→ **Your instructions**:
Leaving out all pictures, repeat exactly the lines from the one that holds "Given: Select the" to the last line of the entries below.
BEGIN Stored data
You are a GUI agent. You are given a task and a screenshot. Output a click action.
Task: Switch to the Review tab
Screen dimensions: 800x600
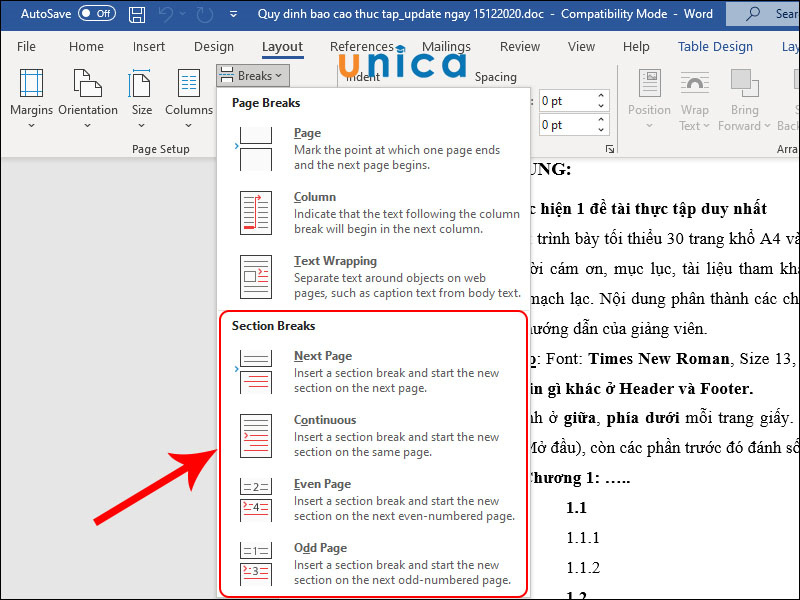tap(519, 47)
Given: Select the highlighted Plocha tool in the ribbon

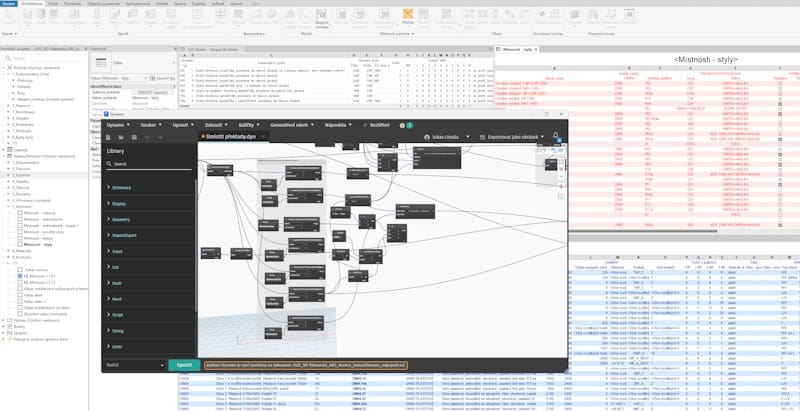Looking at the screenshot, I should point(408,16).
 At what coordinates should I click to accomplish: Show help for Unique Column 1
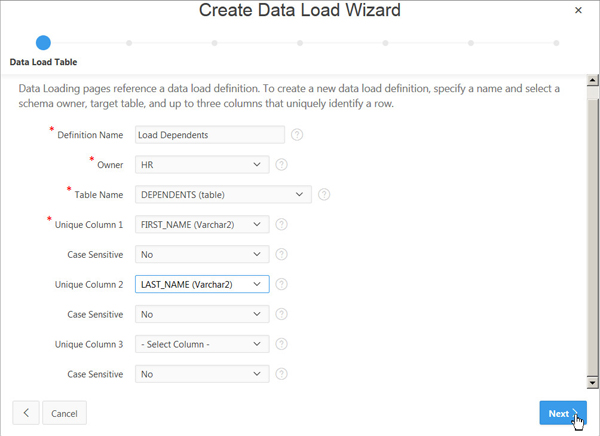coord(282,224)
END Stored data
→ **Result of this task**:
Given: Select the highlighted Plocha tool in the ribbon

Looking at the screenshot, I should point(408,16).
 At what coordinates should I click to accomplish: Show help for Unique Column 1
coord(282,224)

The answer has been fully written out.